■ **Problem to solve**
Show the lines below where "screenshot" occurs.

Dataset entries:

++++++++++

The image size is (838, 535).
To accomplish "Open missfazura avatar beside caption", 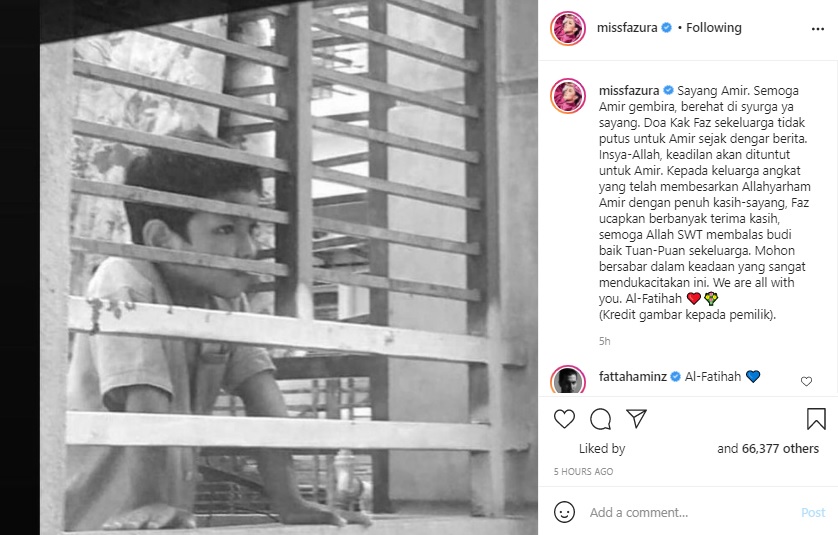I will click(x=568, y=96).
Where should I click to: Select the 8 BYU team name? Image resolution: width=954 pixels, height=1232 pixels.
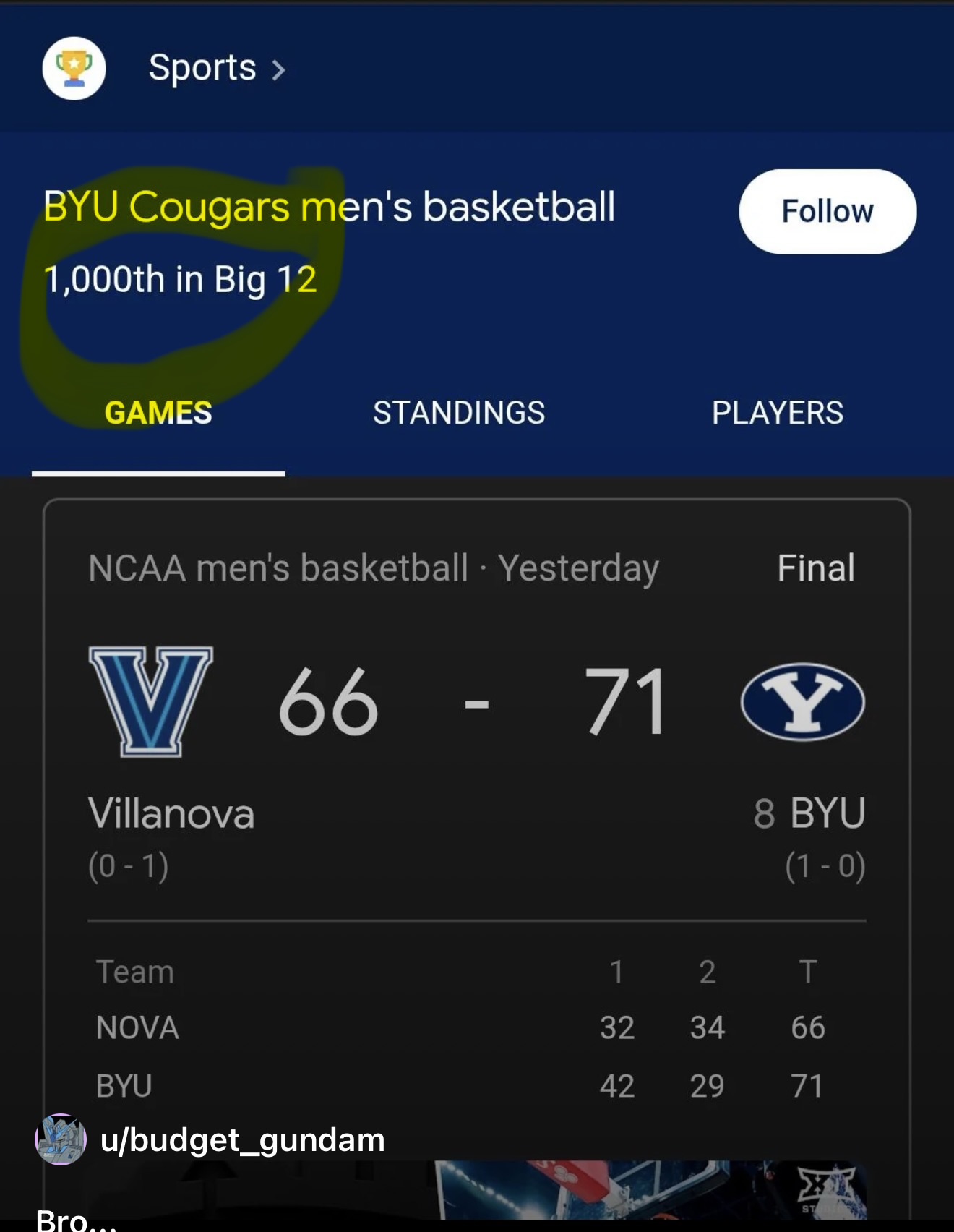point(809,813)
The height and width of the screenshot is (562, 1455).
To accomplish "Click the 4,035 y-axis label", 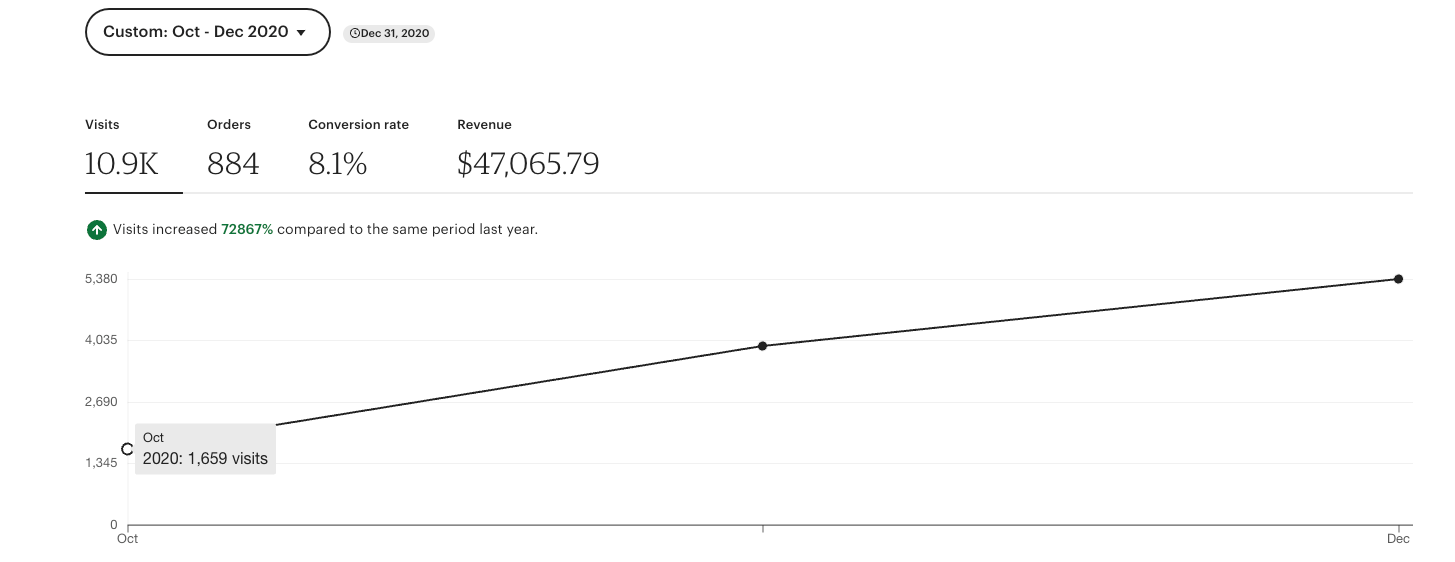I will coord(100,341).
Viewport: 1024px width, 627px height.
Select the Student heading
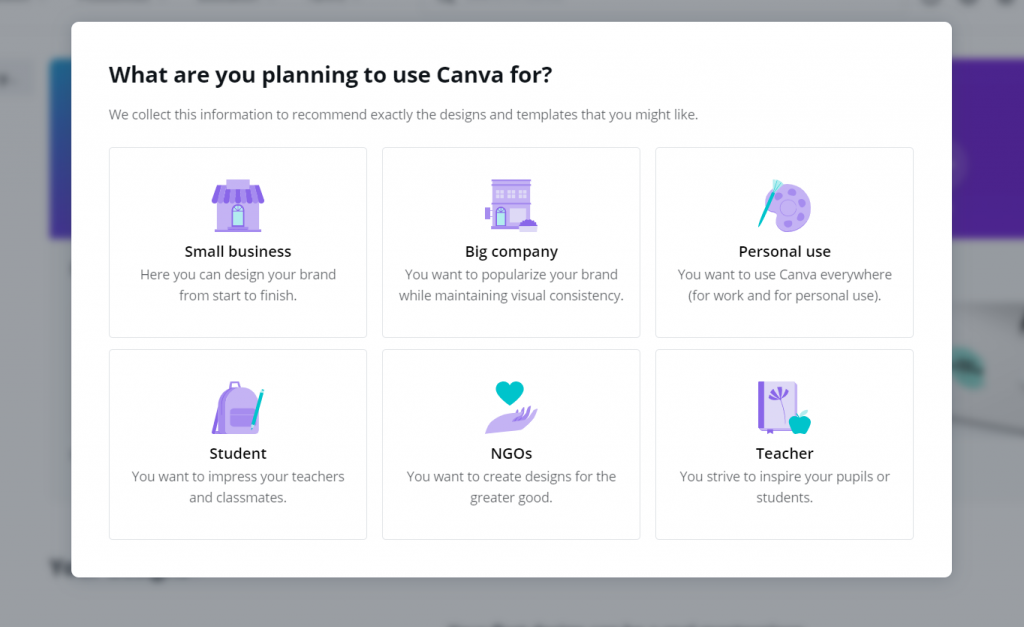(x=238, y=453)
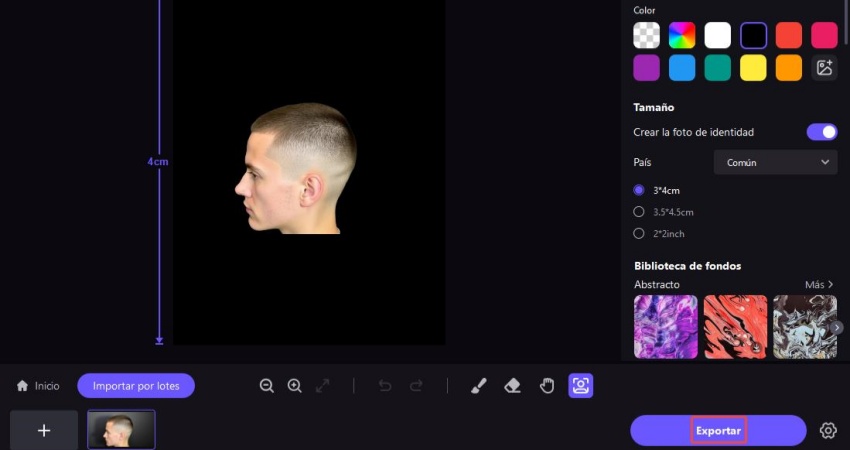Expand more backgrounds with Más

819,285
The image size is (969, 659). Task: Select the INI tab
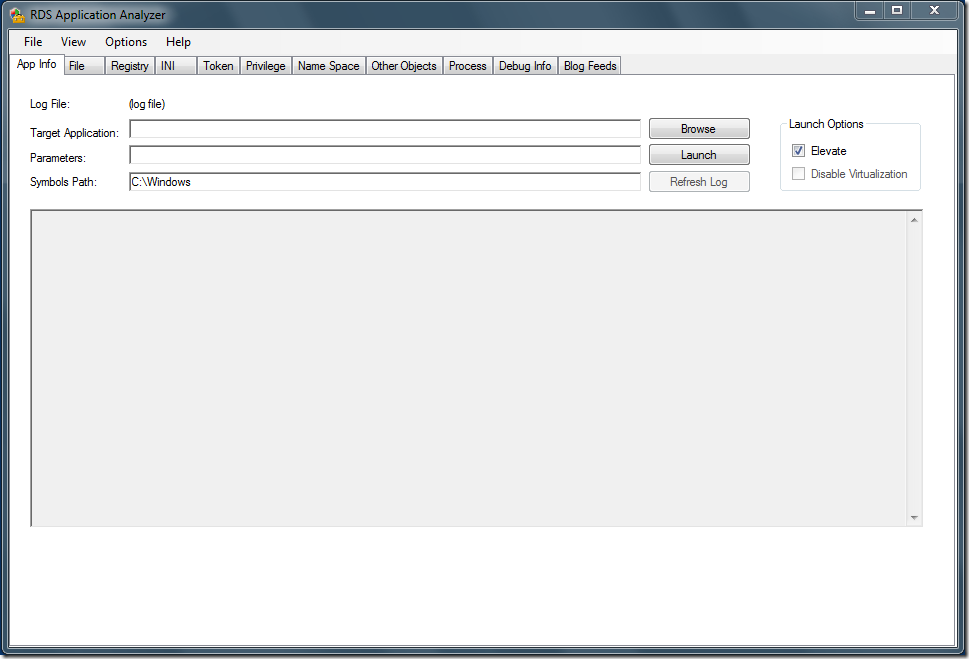(x=168, y=66)
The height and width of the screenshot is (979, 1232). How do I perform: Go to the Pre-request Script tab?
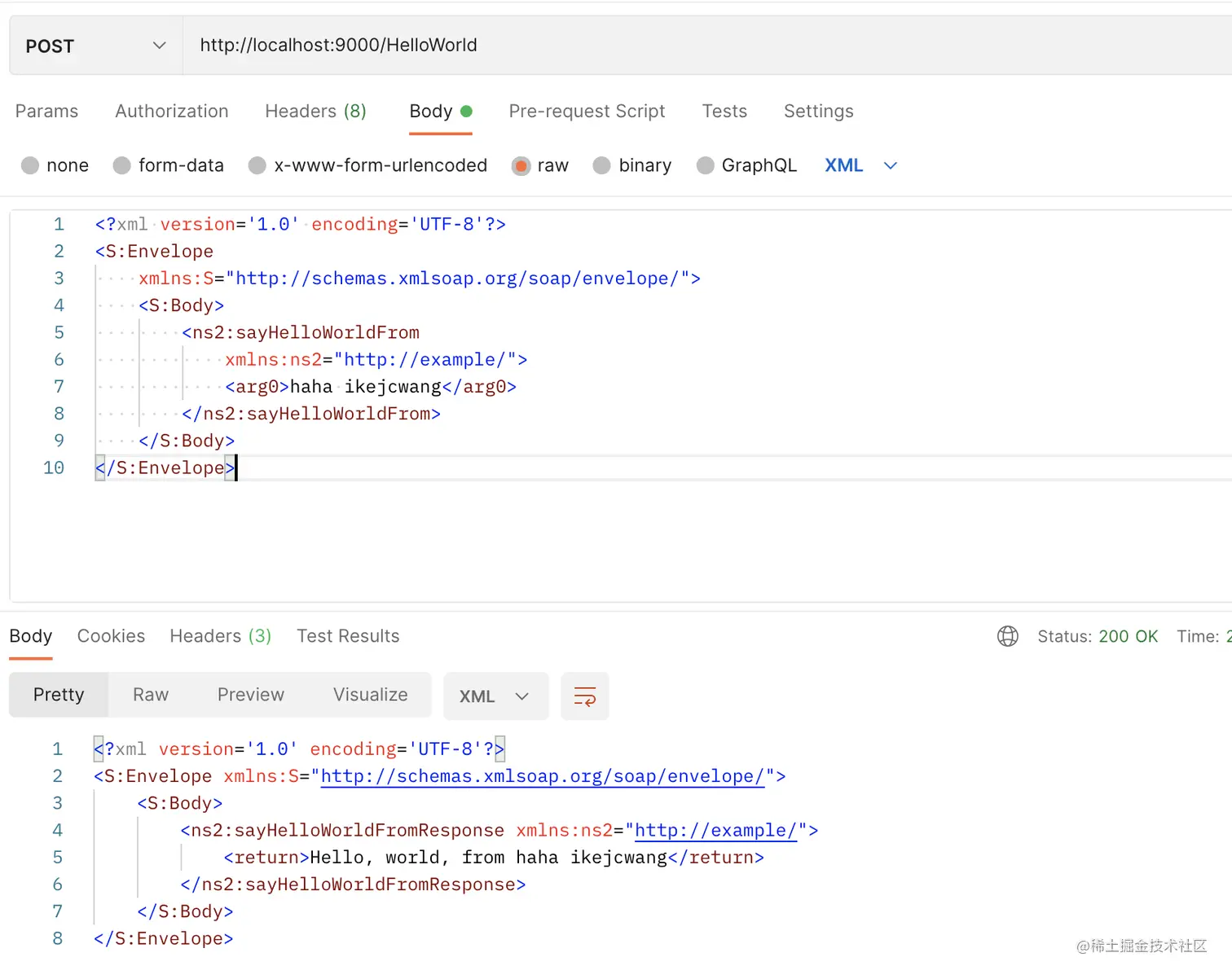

++++++++++

■ **Task response**
The height and width of the screenshot is (562, 1455).
The height and width of the screenshot is (979, 1232). How do I perform: Go to the Pre-request Script tab?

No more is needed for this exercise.